Abstract

Controlling gene expression in human cells is essential for interrogating many biological questions and for developing new therapies. Fusions between programmable DNA binding domains (eg. CRISPR) and different transcription factors or chromatin regulators can be targeted to specific genomic locations to change gene expression and chromatin organization. However, expressing fusions to full-length transcriptional or chromatin regulators makes delivery of these tools inefficient in human cells, especially when multiple regulators are needed to achieve efficient, fast, or long-term control.

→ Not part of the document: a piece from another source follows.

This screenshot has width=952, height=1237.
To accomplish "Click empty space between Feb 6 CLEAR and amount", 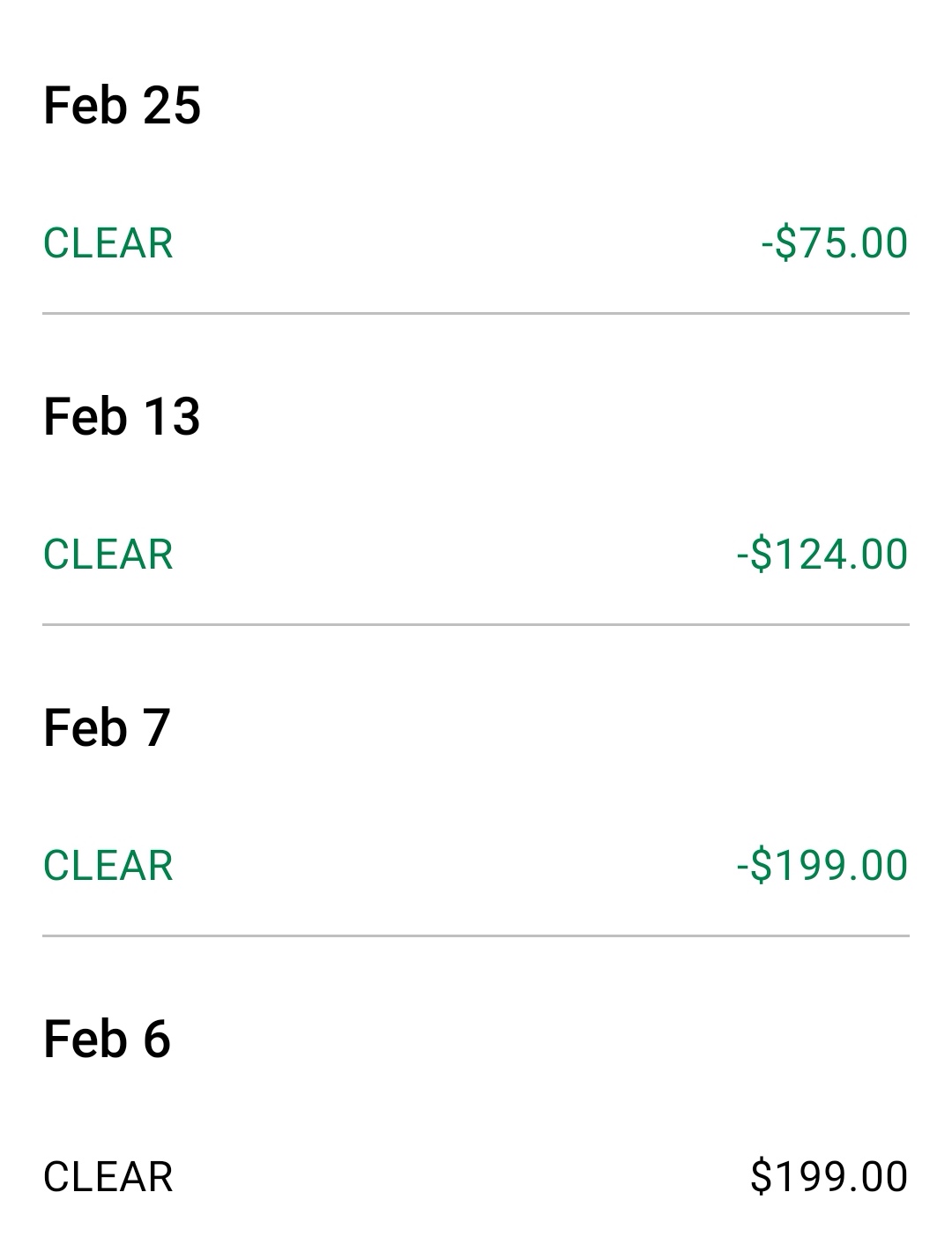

Moreover, we need to systematically test regulators in different contexts to determine how gene control varies with locus and cell type. We have developed a high-throughput method for testing tens of thousands of compact effector domain candidates (80aa each) for their effects on gene activation and silencing in human cells either at reporter genes (HT-recruit, Tycko et al, Cell 2020) or at endogenous genes and enhancers (CRISPR HT-recruit, unpublished). In this assay, pooled libraries of protein domains are delivered to human cells such that a different domain is recruited to the target gene in each cell. Cells are then magnetically separated based on target gene expression, and the transcriptional effect of each candidate regulator is measured by counting with NGS how often the regulator is found in cells with high versus low target gene expression. We found that some domains can have opposing effects at different promoters, and used context-independent effectors to engineer better synthetic repressors and activators. We developed an improved CRISPR interference tool containing the KRAB domain from ZNF705F, and showed that it can silence promoters and enhancers more efficiently than the standard CRISPRi containing the ZNF10 KRAB. Using combinations of activator domains from NCOA3, FOXO3 and ZNF473, we developed a compact human activator combination (NFZ, 145aa) for better CRISPR activation. These tools are useful for individual gene perturbations, high-throughput CRISPRi/a functional screens, and therapeutic applications where high potency and small size are essential.